Paschalis Nikolaou (Greece)


On the Quality of Light in Cambridge



 

Chance encounters sometimes turn out to be truly consequential: few, I think, equal my being introduced to Richard Berengarten in the winter of 2004. I travelled from Norwich – where I was finishing my doctoral thesis at UEA – to London for the launch of the latest issue of The London Magazine, at the invitation of Sebastian Barker, the late poet and LM’s editor at the time. That issue featured my translation of ‘An Oral Self-Portrait’, a short prose memoir by Odysseus Elytis. The launch took place in a function room adorned with some exquisite paintings, in the same building that housed Christie’s auction house. I was certainly happy to meet Barker in person, a gracious host who would publish a couple of book reviews by me in later issues of the magazine (a great show of confidence to a doctoral student tentatively accumulating his first publications). Then, at the end of the evening, Barker walked me to ‘someone you should probably know, given your shared interests’. At the time going by Richard Burns, the man gave me his card as we parted ways.

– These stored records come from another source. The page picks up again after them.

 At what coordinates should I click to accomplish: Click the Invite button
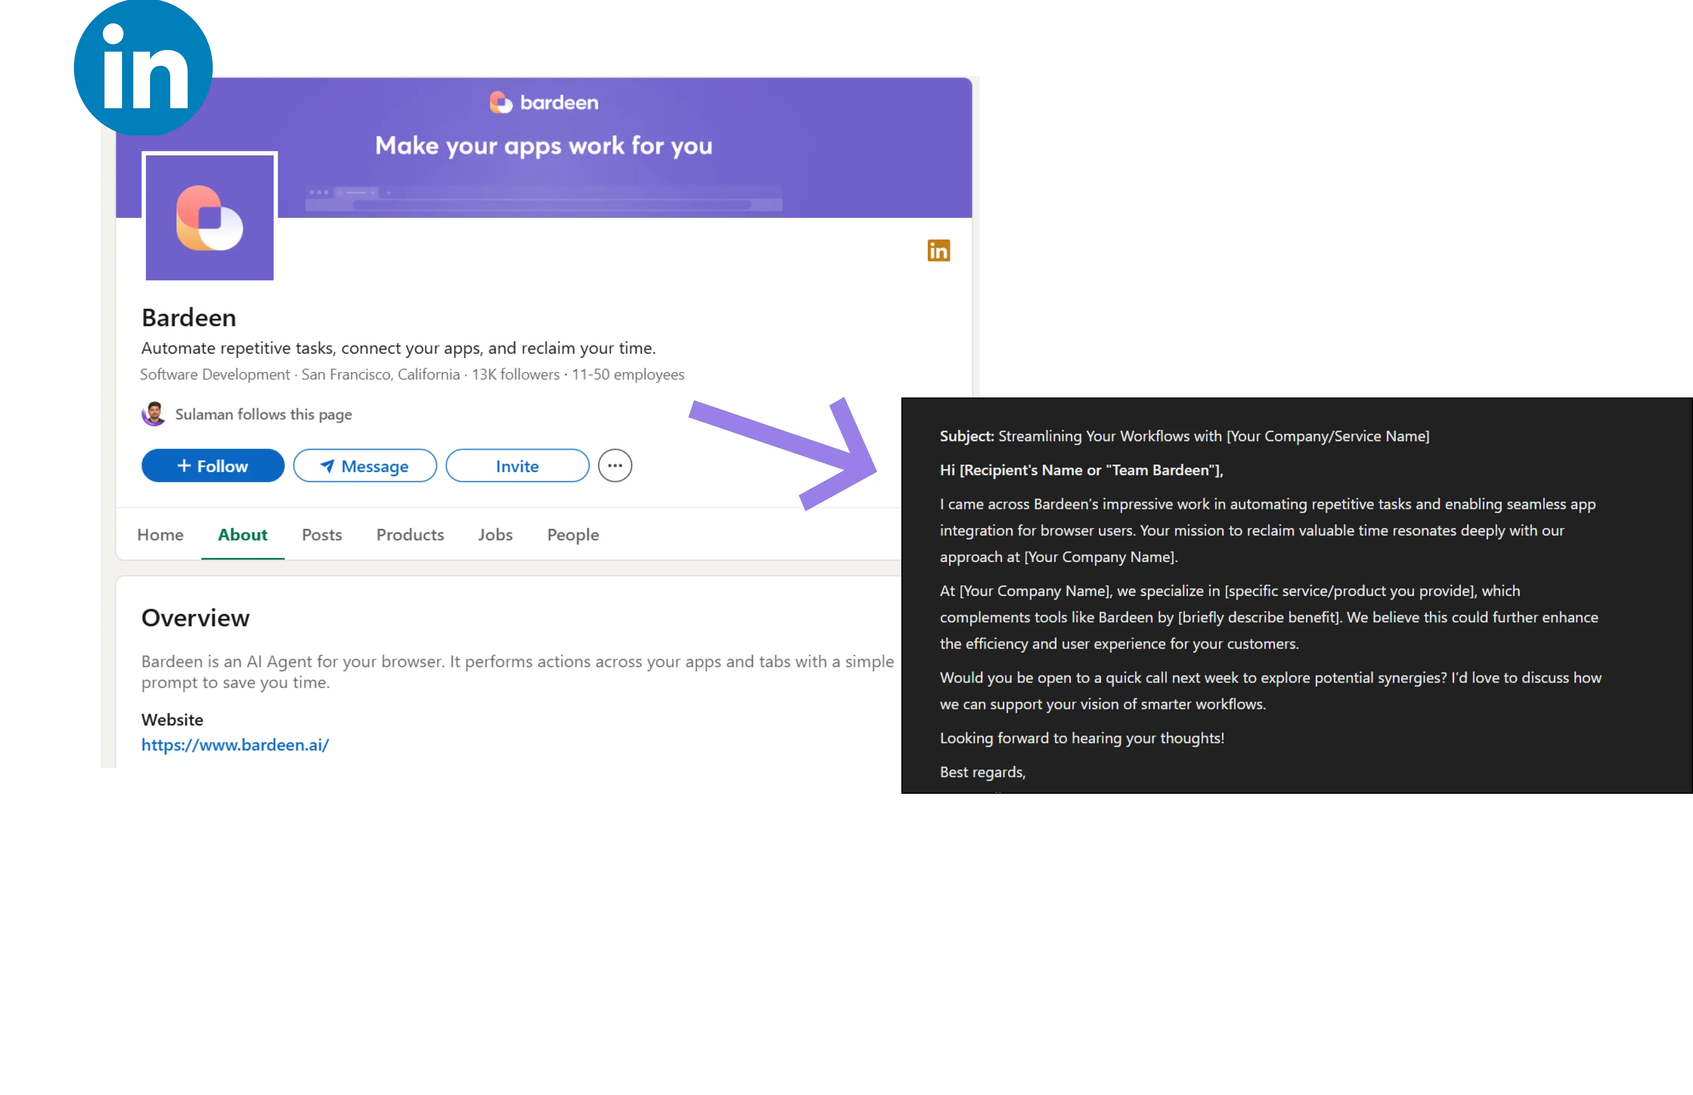coord(517,466)

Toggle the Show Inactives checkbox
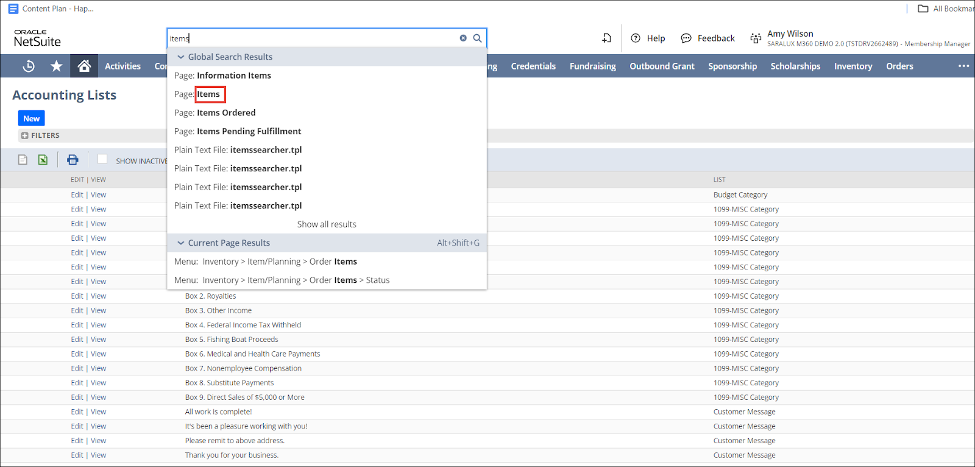click(102, 159)
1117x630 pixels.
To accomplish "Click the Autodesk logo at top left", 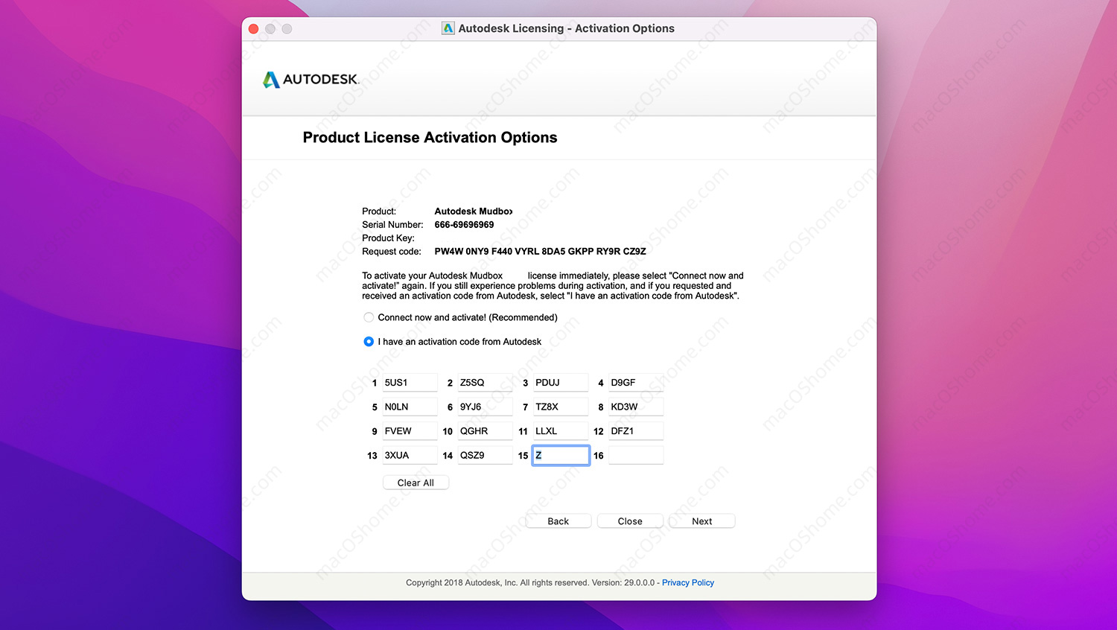I will [x=310, y=80].
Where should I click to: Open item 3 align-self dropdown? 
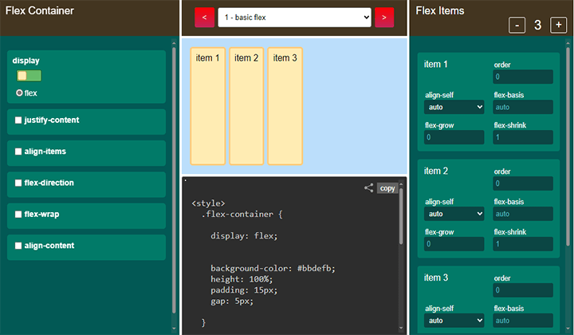454,321
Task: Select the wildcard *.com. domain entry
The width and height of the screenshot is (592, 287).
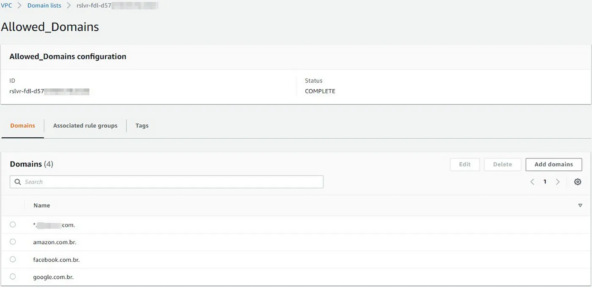Action: point(13,224)
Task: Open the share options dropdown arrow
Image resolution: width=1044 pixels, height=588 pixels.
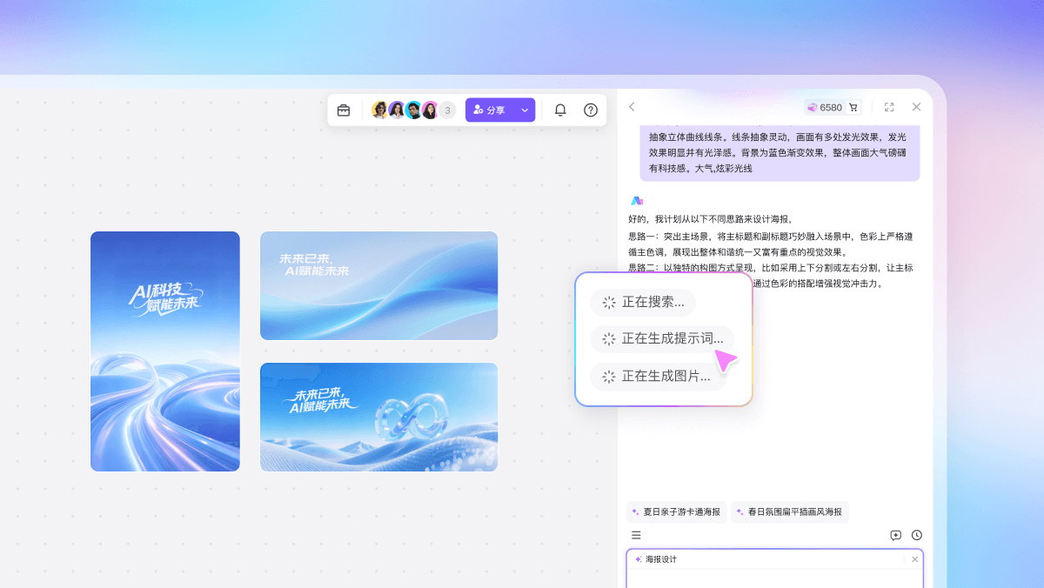Action: click(524, 110)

We soon started exchanging emails, discussing translation, exchanging thoughts about Anglophone and Greek poetry. A few weeks later he asked me if I knew Nasos Vayenas, his old friend from the 1970s – when the latter was completing his own thesis in Cambridge.

 

That meeting above Christie’s has resulted in one of my most cherished and deepest friendships, continuing after my return to Greece, where I took up a position at the Ionian University. And of course, there has been a host of publications: in 2010, a few years after I did meet Richard’s friend from the 1970s, we co-edited Vayenas’s Selected Poems for Anvil Press. This project also ushered in a period of collaboration that included some of the most satisfying moments of my professional life, with several Greek poets appearing in translation in literary magazines, as well as in the 2015 chapbook, 12 Greek Poems after Cavafy. That same year, a co-edited volume appeared as well –Richard Berengarten: A Poet in Inter-Views; and just this summer, a companion volume to his major long poem Changing is coming out – all from Shearsman Books, Richard’s publisher for more than a decade.



 

It has been a prolific partnership, and thousands of emails attest to the fact. Yet what stays with me are moments with, and kind acts from Richard over the years – and in a period that took me from an impressionable PhD candidate to a middle-aged academic: my early visits with him in Cambridge, being driven or walked around the city; or afternoons discussing poetry and translation and secrets of academic writing at Argyle St, with Richard and Melanie having me stay for dinner before I took one of the last trains back to Norwich; the impromptu party they threw for me soon after I passed my viva, Richard ordering online for me that evening a hundred business cards stating ‘Dr.’; my invitation, at his behest, to the 2013 Poetry Festival in Belgrade and our sojourns in that city; more recently Richard and Melanie’s visit in Corfu: the tavernas there reminded him of his very first stays in Greece, decades earlier.

 

Throughout the years, Richard has given feedback on my academic work and patiently humoured me when I emailed him – often interrupting his own writing – to suggest yet another translation we could embark on together. Others will also attest to this generosity, and the magnanimity of the man, how deeply he cares for his friends: it is no accident that so many of them, and from such disparate parts of the globe, feel very close to a certain house in Cambridge – and often join forces.